BCE e tassi, influenza dalla politica (anche economica) italiana? Vi sono alcuni esperti che vedono una correlazione tra l’attesa di Mario Draghi e della Banca Centrale Europea in merito ad un rialzo dei tassi e gli equilibri politici degli stati membri, tra i quali figura anche l’Italia.
Un paio di giorni fa, in conferenza stampa il presidente della BCE aveva ribadito la necessità di mantenere i tassi perlomeno ai livelli attuali sul lungo periodo e di continuare ad acquistare assets con un ritmo mensile di 60 miliardi di euro circa grazie al “quantitative easing”: questo perché l’inflazione in Europa è ancora debole e vi è bisogno di stimoli monetari. Niente di sbagliato questo, se non fosse che i dati di Eurostat mostrino come il quadro sia cambiato rispetto a prima. Ad aprile l’inflazione è salita all’1,9% rispetto all’1,5% di marzo, segnalando come effettivamente l’economia dell’Europa si sia spinta nella direzione giusta.
Come sarebbe giusto regolarsi quindi? Prima di tutto analizzando nello specifico la situazione dei vari stati membri.
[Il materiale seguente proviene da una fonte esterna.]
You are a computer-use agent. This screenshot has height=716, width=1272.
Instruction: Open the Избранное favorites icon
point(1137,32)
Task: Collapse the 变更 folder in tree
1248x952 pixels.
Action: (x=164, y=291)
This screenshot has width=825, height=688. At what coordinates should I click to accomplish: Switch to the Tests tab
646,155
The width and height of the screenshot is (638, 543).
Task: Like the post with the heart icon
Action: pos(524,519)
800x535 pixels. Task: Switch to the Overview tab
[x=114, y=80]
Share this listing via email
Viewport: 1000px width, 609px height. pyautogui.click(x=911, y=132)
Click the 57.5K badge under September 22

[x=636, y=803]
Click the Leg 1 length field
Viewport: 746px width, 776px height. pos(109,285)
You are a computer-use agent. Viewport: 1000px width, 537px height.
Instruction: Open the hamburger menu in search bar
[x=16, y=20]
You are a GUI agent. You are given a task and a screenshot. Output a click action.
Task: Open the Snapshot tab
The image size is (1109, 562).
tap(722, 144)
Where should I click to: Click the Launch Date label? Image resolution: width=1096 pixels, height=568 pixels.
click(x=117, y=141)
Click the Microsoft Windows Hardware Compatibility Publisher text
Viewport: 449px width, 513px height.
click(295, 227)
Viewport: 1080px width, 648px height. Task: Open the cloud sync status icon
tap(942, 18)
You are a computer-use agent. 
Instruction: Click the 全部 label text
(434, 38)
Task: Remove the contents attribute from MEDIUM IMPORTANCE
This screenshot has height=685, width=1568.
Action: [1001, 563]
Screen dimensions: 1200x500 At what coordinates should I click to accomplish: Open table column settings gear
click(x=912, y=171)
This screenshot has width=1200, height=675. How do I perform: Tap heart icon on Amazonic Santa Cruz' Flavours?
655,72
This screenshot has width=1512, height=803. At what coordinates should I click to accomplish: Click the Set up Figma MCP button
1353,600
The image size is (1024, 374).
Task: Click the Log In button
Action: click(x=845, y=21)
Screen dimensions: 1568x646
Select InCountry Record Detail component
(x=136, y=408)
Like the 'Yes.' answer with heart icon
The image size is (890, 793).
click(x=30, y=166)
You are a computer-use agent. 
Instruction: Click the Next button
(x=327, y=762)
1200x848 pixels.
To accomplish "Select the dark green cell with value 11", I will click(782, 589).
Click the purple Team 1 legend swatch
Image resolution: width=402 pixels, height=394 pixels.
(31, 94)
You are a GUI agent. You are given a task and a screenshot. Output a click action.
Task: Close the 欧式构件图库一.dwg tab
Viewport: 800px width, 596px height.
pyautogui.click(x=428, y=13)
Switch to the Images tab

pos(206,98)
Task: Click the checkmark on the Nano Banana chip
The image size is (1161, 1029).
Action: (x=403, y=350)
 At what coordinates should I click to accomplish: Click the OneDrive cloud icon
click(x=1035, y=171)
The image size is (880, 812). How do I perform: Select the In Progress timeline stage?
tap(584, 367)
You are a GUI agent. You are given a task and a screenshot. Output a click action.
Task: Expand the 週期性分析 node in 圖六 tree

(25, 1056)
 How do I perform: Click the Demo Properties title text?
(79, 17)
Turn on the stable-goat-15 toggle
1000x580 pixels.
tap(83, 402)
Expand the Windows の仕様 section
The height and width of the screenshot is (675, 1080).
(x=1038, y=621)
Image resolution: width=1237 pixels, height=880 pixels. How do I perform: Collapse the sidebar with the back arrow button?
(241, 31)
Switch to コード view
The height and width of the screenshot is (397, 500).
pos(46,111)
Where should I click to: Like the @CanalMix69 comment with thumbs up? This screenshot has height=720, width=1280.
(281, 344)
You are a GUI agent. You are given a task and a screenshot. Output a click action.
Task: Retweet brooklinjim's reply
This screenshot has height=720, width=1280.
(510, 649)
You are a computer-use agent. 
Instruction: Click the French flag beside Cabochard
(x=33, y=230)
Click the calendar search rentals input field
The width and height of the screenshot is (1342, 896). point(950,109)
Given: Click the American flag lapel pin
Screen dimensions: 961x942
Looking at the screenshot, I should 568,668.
E’ impossibile non notare, numeri alla mano, come la Germania abbia un’inflazione già al 2%, la Spagna al 2,6%, a differenza di Francia ed Italia, che si fermano rispettivamente ad un 1,4% ed ad un 1,8%. Non è sbagliato quindi dire che sia l’incertezza politica che i dati economici dell’Italia (insieme alla Francia) a frenare sui tassi e su un loro possible aumento: certo, con l’aiuto della quotazione attuale di alcune materie prime come il greggio.
Sono quindi gli “stimoli monetari”a dettare il comportamento in questo caso? Non sembrerebbe proprio.